I see that OS X can be configured to store resource forks in SMB named streams and that Samba can be configured to store named streams in POSIX extended attributes or, alternatively, in a depot directory somewhere else.
Both solutions would solve the problem of dotbar files polluting the target filesystem, but I cannot get either to work.
Xattr
First I tried with xattr:
vfs objects = streams_xattr
kernel oplocks = no
The latter option is due to this bug. I told OS X to use it, by doing this in the root of the share, before mounting it:
touch .com.apple.smb.streams.on
But when I tried to copy a file over with Finder, I got this error:
The Finder can’t complete the operation because some data in “hello.java” can’t be read or written.
(Error code -36)
Depot
Then I tried with depot:
vfs objects = streams_depot
leaving .com.apple.smb.streams.on in the root of the share. Trying to copy the same file with Finder, I got another error:
The operation can’t be completed because an unexpected error occurred
(error code -50)
How can I make OS X work with either of these two options? My purpose is to get those nasty ._ out of the shared directories.
I tried simply veto'ing dotbar files:
veto files = /._*/
delete veto files = yes
But that causes some applications to fail, for example Mercurial when run from OS X over a mounted SMB share.
I'm using OS X 10.9.5 as the client; Samba 3.6.6 from Debian Wheezy as the server.
Edit: here's my configuration as requested:
[global]
security = user
invalid users = root
workgroup = COMPANY_NAME
encrypt passwords = true
panic action = /usr/share/samba/panic-action %d
syslog = yes
syslog only = yes
# PERFORMANCE TUNING
socket options = TCP_NODELAY IPTOS_LOWDELAY SO_RCVBUF=131072 SO_SNDBUF=131072 SO_KEEPALIVE
read raw = true
write raw = true
use sendfile = true
min receivefile size = 16384
aio read size = 16384
aio write size = 16384
max xmit = 131072
getwd cache = true
# DEFAULT OPTIONS FOR ALL SHARES
writeable = true
force group = company_group
create mask = 664
security mask = 664
force create mode = 664
force security mode = 664
directory mask = 2775
directory security mask = 2775
force directory mode = 2775
force directory security mode = 2775
# solve problem where OS X clients remove mode 0100
map archive = no
[homes]
browseable = no
Best Answer
It looks like you might be able to do this with the new vfs_fruit module, stacked with the vfs_streams_xattr VFS module.

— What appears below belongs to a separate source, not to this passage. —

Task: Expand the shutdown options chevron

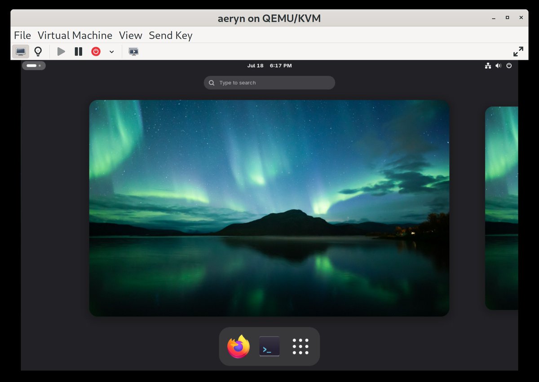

See, for example, this mailing list thread. You need an underlying filesystem that supports extended attributes, and you have to have it mounted with them enabled.
However, according to the Samba wiki, this is a new feature in Samba 4.2, so you're going to need to upgrade. (As of right now, even Debian Sid [experimental] doesn't have 4.2 yet.)
If you're not interested in ditching the Debian package and building a new version of Samba (or upgrading to Jessie and waiting for 4.2 to show up in jessie-backports), you can hide dot files from the clients.
You could have two different shares that point to the same directory, one of which hides the ._files, for example. Perhaps not optimal, but might be workable.